++++ 抜粋文 ++++

これまで送られてきたカミソリが30本。 

「カミソリ好きだっていったら送ってこなくなったけど、こないだ久し振りに送ってきましたよ」
つぶした竹刀が、今年になってすでに56本。
「1試合もたないこともあるからね」
身の危険を感じることもしばしばだ。

「最近は椅子がとんでくるからね。 お客が荒っぽい会場だと、花道を引き上げる時、刺されるんじゃないかと思う時もある。いつも竹刀を持って、スキを与えないようにして帰れっていわれてるんだけどね」


それでも平気。「ファンなんかひとりもいな くていい。人気なんてなくてもいい」と豪語する。
「会場で、"ダンプ! ダンプ!" なんて応援されたら、バカみたい。それより、相手を応援してくれてるほうがやりやすい。 やっつけてやると、ファンが泣くの。それがうれしい、たまらなく」

++++ 対象の行 ++++

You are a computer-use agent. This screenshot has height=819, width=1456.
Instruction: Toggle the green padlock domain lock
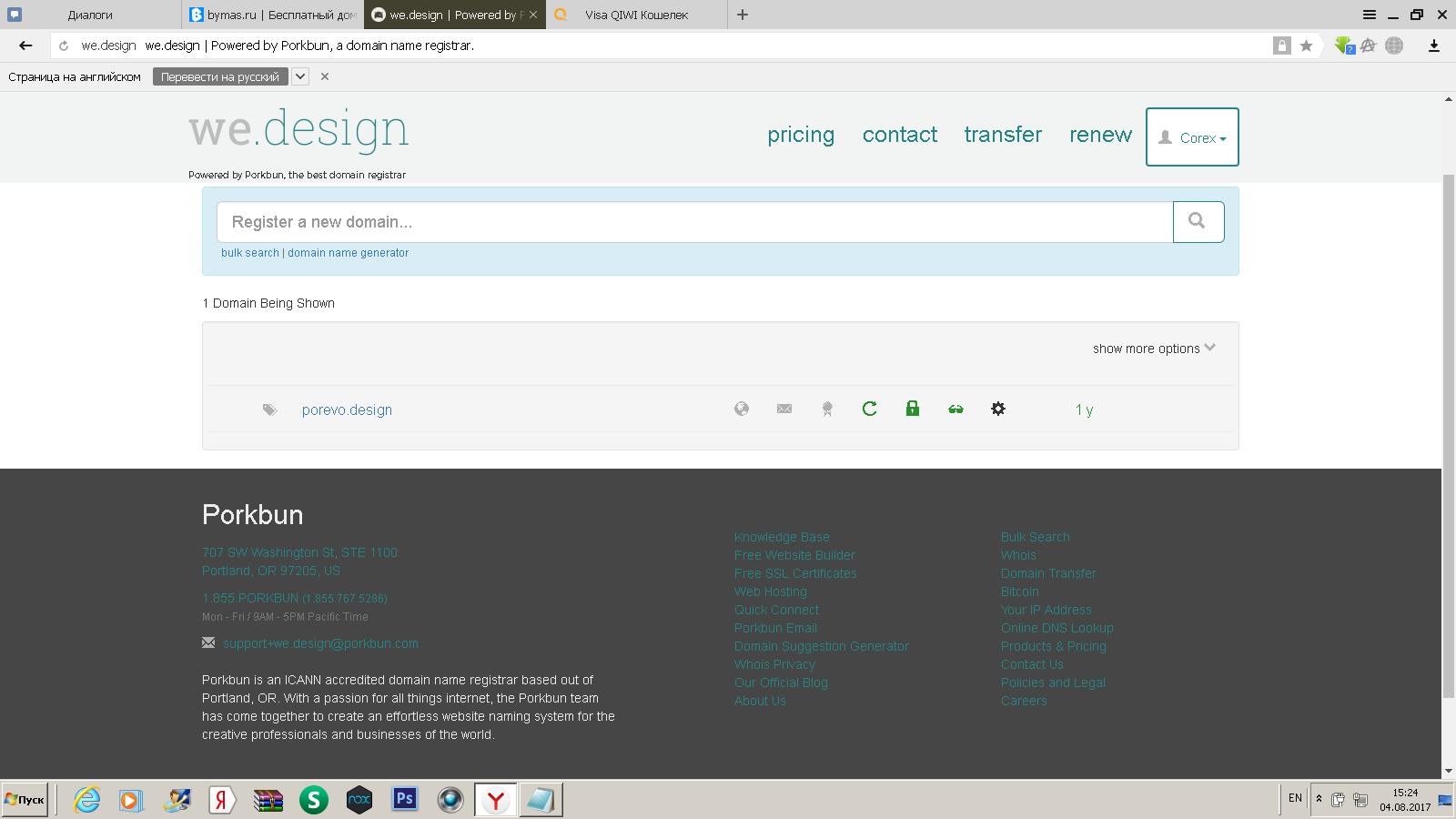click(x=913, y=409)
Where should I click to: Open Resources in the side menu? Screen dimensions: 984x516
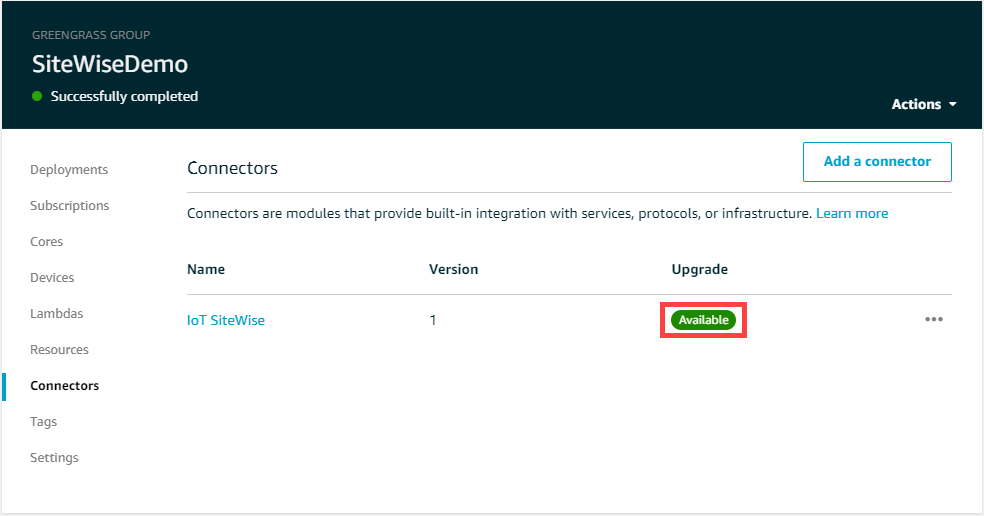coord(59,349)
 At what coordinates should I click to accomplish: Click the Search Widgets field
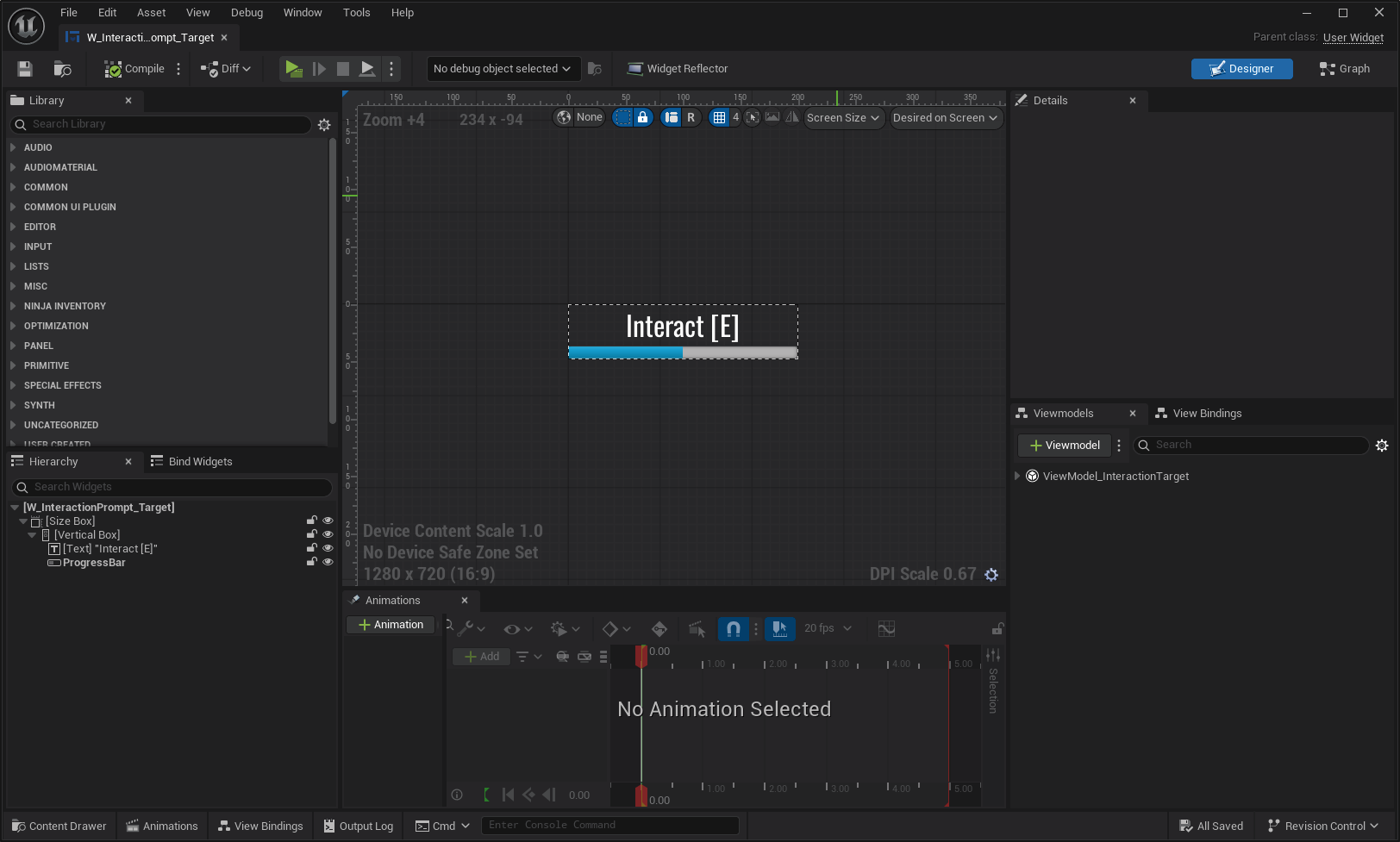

++++
++++ 対象の行 ++++

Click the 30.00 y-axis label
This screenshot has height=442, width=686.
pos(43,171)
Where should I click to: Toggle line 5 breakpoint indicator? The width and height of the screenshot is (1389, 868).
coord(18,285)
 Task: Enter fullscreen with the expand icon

++++
++++ 対象の行 ++++

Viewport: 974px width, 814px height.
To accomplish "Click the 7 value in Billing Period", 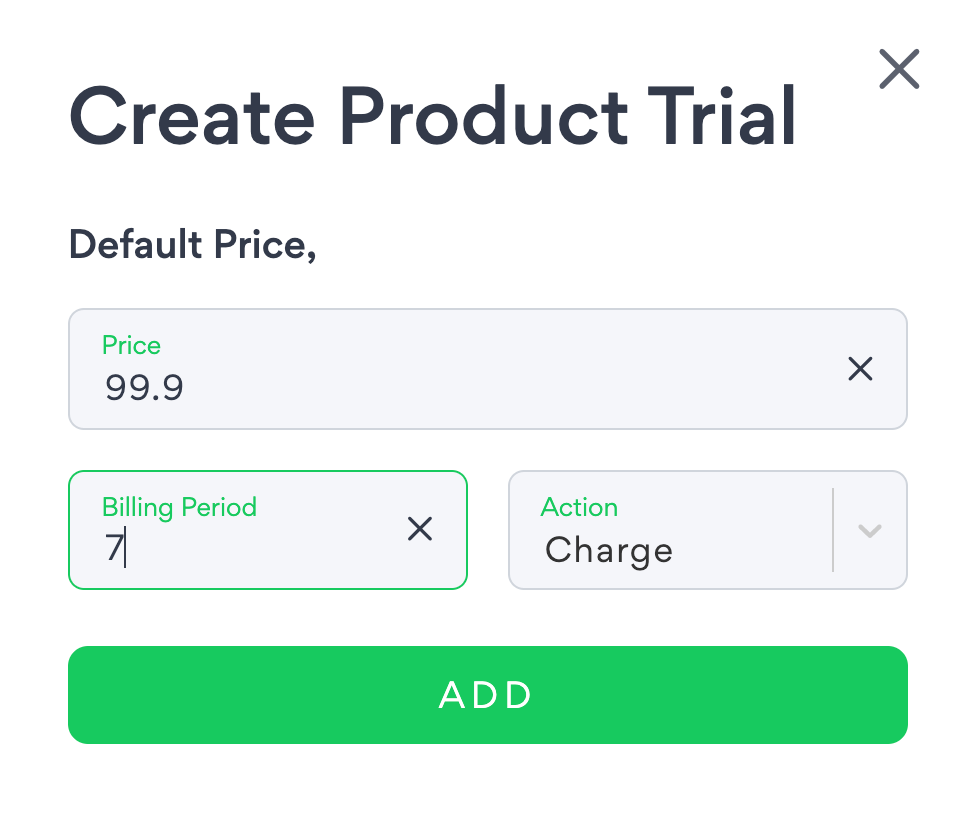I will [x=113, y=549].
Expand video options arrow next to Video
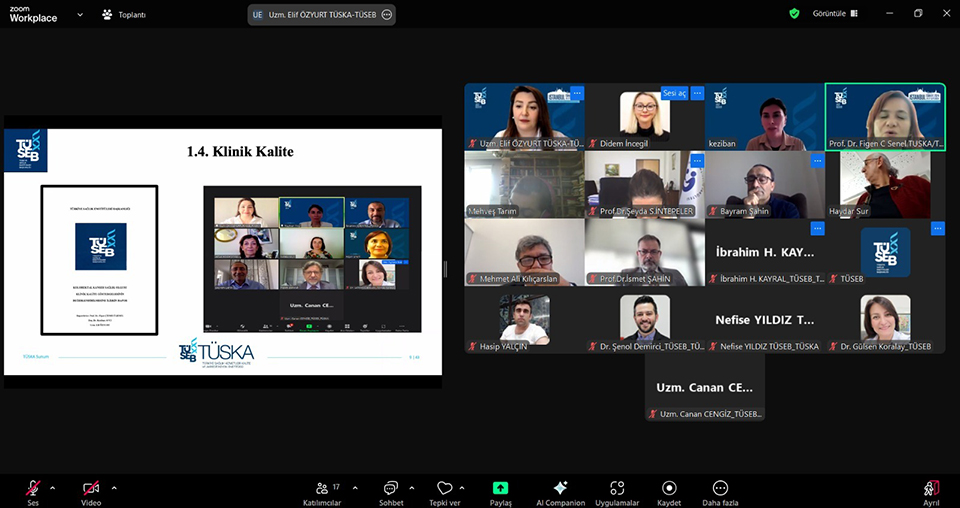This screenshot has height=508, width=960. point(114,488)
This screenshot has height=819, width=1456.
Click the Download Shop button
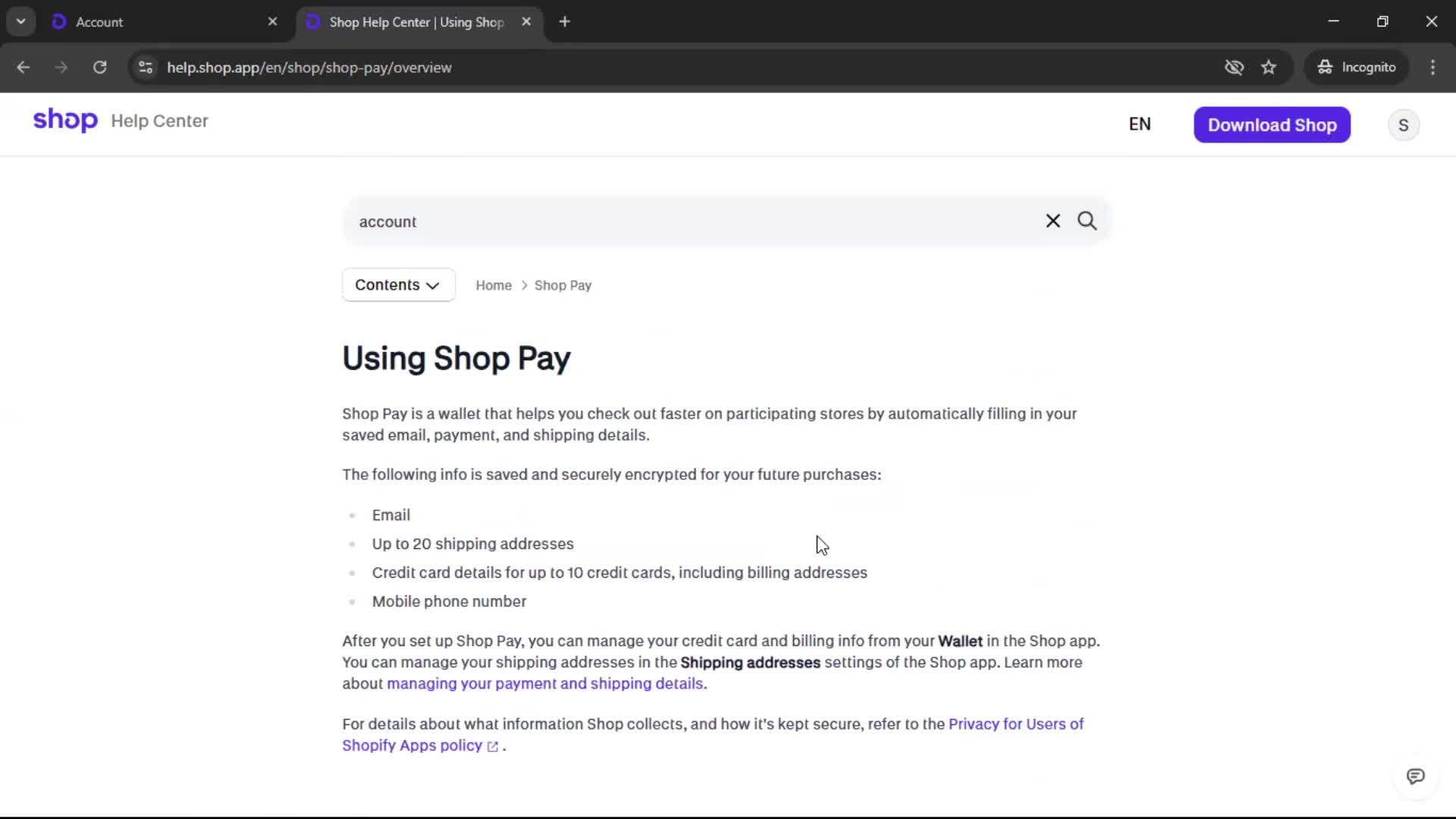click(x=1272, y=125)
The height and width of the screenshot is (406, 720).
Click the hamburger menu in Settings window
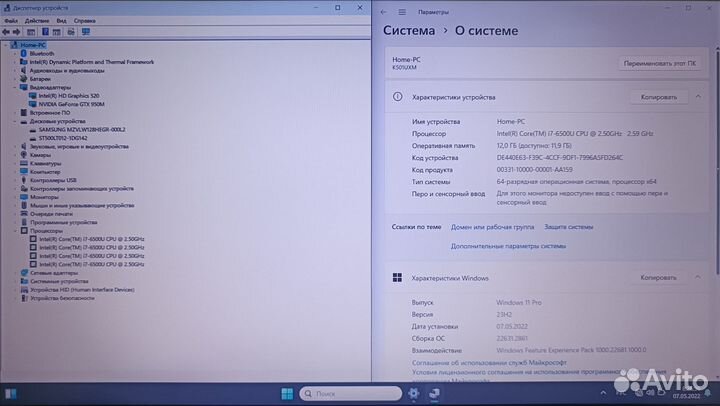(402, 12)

++++

## 学習目標:
**1.** 抜粋文について、次の問いに答えてください。
(a) これまでに送られてきたカミソリは何本ですか。
(b) 今年になってすでにつぶした竹刀は何本ですか。
(c) 最近は何がとんでくると語られていますか。
**2.** 行のうち、「Click the 30.00 y-axis label」を含む行から始めて「Task: Enter fullscreen with the expand icon」を含む行で終わる範囲を、「Toggle」を「Switch」に置き換え、ほかは変えずに書き直してください。
抜粋文と行は互いに関係がありません。

## 解答:
**1.**
(a) 30本
(b) 56本
(c) 椅子

**2.**
Click the 30.00 y-axis label
This screenshot has height=442, width=686.
pos(43,171)
Where should I click to: Switch line 5 breakpoint indicator? The width and height of the screenshot is (1389, 868).
coord(18,285)
 Task: Enter fullscreen with the expand icon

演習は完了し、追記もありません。